_TRAVAIL À FAIRE_. Mettez à l'échelle les coordonnées des réponses en les multipliant par 2,3 et en arrondissant à l'entier, les demis vers le haut. Redonnez ensuite toutes les lignes, depuis celle qui contient « Screen dimensions: 357x255 » jusqu'à la fin des lignes, ces deux bornes comprises, sans rien changer d'autre.

_LIGNES EXTRAITES_.
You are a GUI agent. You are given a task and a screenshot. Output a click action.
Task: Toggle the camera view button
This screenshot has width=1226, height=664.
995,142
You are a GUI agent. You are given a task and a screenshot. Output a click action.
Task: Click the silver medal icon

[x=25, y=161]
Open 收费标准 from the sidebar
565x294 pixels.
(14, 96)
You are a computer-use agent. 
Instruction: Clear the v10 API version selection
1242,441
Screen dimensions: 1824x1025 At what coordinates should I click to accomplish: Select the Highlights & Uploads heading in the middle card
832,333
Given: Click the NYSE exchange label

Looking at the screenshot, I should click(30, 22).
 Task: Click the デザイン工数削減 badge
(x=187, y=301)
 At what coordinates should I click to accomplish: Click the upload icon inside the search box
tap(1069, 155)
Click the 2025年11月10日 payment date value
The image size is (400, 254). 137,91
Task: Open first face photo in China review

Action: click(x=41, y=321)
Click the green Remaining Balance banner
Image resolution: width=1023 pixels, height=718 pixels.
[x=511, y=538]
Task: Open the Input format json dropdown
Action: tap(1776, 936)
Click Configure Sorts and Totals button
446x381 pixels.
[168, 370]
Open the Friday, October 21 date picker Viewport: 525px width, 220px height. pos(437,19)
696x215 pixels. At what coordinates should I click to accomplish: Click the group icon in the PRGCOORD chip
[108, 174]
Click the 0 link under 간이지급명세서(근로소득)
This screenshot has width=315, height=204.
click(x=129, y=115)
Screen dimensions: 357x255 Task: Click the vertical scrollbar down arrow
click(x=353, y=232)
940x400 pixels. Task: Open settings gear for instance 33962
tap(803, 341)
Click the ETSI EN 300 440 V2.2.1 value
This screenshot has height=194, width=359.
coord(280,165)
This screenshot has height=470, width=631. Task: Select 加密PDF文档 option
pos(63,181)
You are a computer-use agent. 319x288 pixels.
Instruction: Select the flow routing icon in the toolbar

_RÉSULTAT OBTENU_.
Screen dimensions: 357x255 Task: Click the vertical scrollbar down arrow
click(x=812, y=534)
940x400 pixels. Task: Open settings gear for instance 33962
tap(1847, 784)
Click the ETSI EN 300 440 V2.2.1 value
This screenshot has height=194, width=359.
coord(644,380)
This screenshot has height=470, width=631. Task: Select 加密PDF文档 option
pos(145,416)
You are a computer-use agent. 319x288 pixels.
Instruction: Select the flow routing icon in the toolbar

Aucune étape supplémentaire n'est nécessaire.